Liebling, quand il écrit ce livre (ou, plutôt, rassemble les morceaux qui le composent) vit dans la nostalgie, mais c’est un nostalgique gai. Son récit s’ouvre en fanfare sur un portrait savoureux de son ami Yves Mirande, dramaturge fêté dans les années trente, aujourd’hui injustement oublié, qui a laissé une oeuvre de cinéaste et de scénariste parmi les plus personnelles et les plus brillantes de son époque, et il donne envie de revoir les films de Mirande, de relire ses excellents Souvenirs.
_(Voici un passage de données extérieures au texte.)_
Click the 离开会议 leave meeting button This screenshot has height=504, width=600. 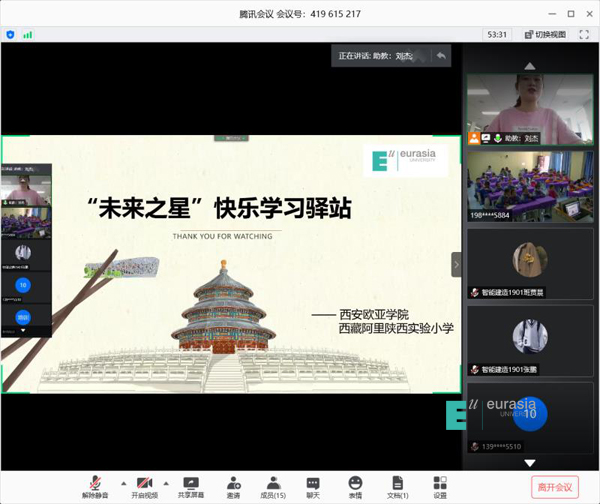click(x=555, y=487)
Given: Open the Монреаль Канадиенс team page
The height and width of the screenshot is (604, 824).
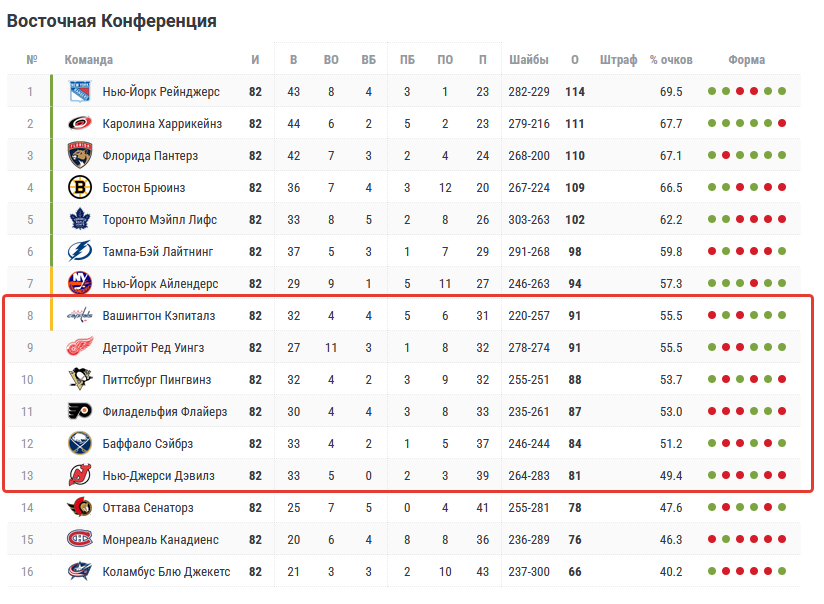Looking at the screenshot, I should click(159, 540).
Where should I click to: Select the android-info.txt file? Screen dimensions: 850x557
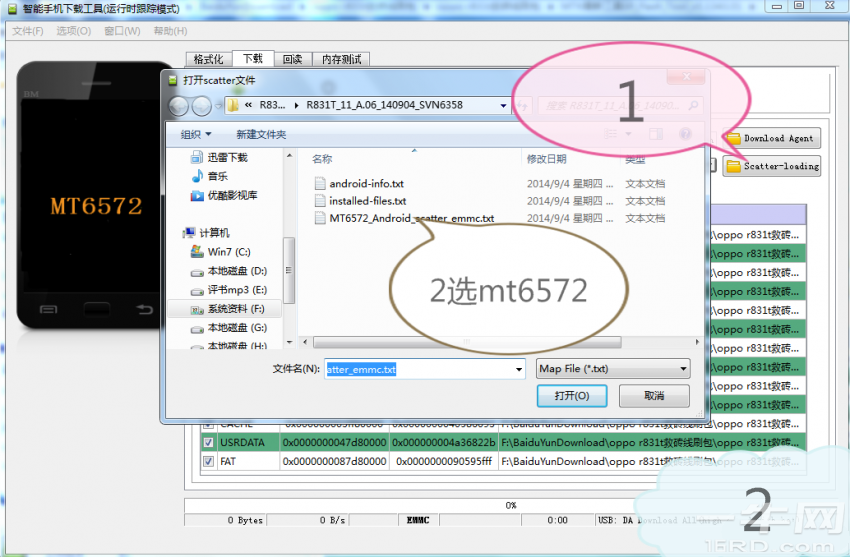[x=366, y=184]
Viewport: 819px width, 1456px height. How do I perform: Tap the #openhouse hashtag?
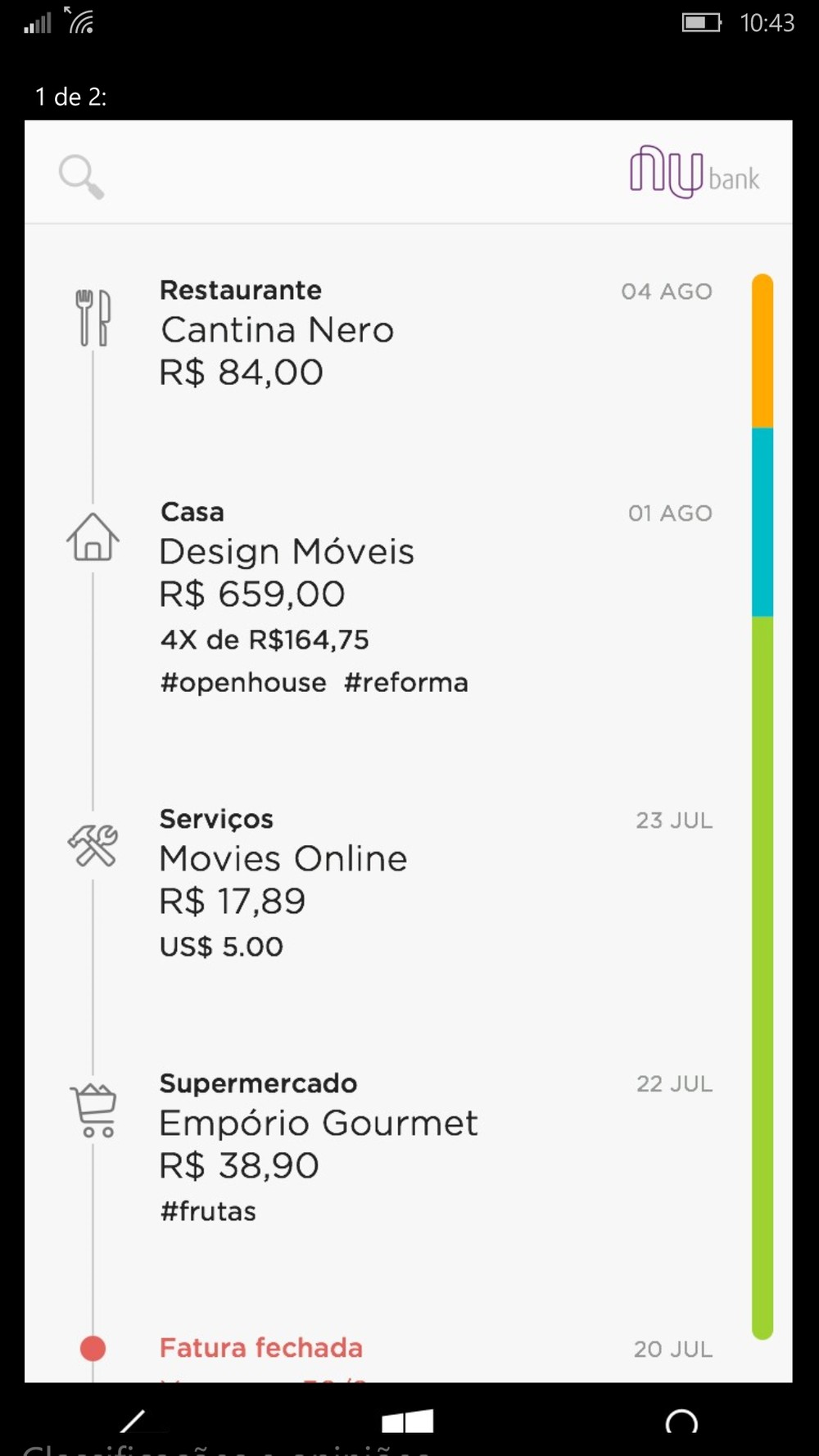point(243,683)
Liebling parle admirablement de cuisine et de vins, évoque un côte-rôtie avec le même naturel et la même justesse qu’il évoque Dickens ou Kipling (le bon vin et la bonne littérature sont affaires de civilisation, et Bon vivant ! est une leçon de civilisation), et sème son récit de remarques parfois hilarantes : « Quand Henry Miller écrit sur des fêtards aussi entrelacés que les fils d’une tapisserie humaine, c’est avec un enthousiasme solennel. (Arrivé à Paris à trente-neuf ans, il décrit la noce comme un gamin découvrant sur le tard le banana split.) » On ne saurait mieux dire, et mieux juger les pesants ébats de La Crucifixion en rose !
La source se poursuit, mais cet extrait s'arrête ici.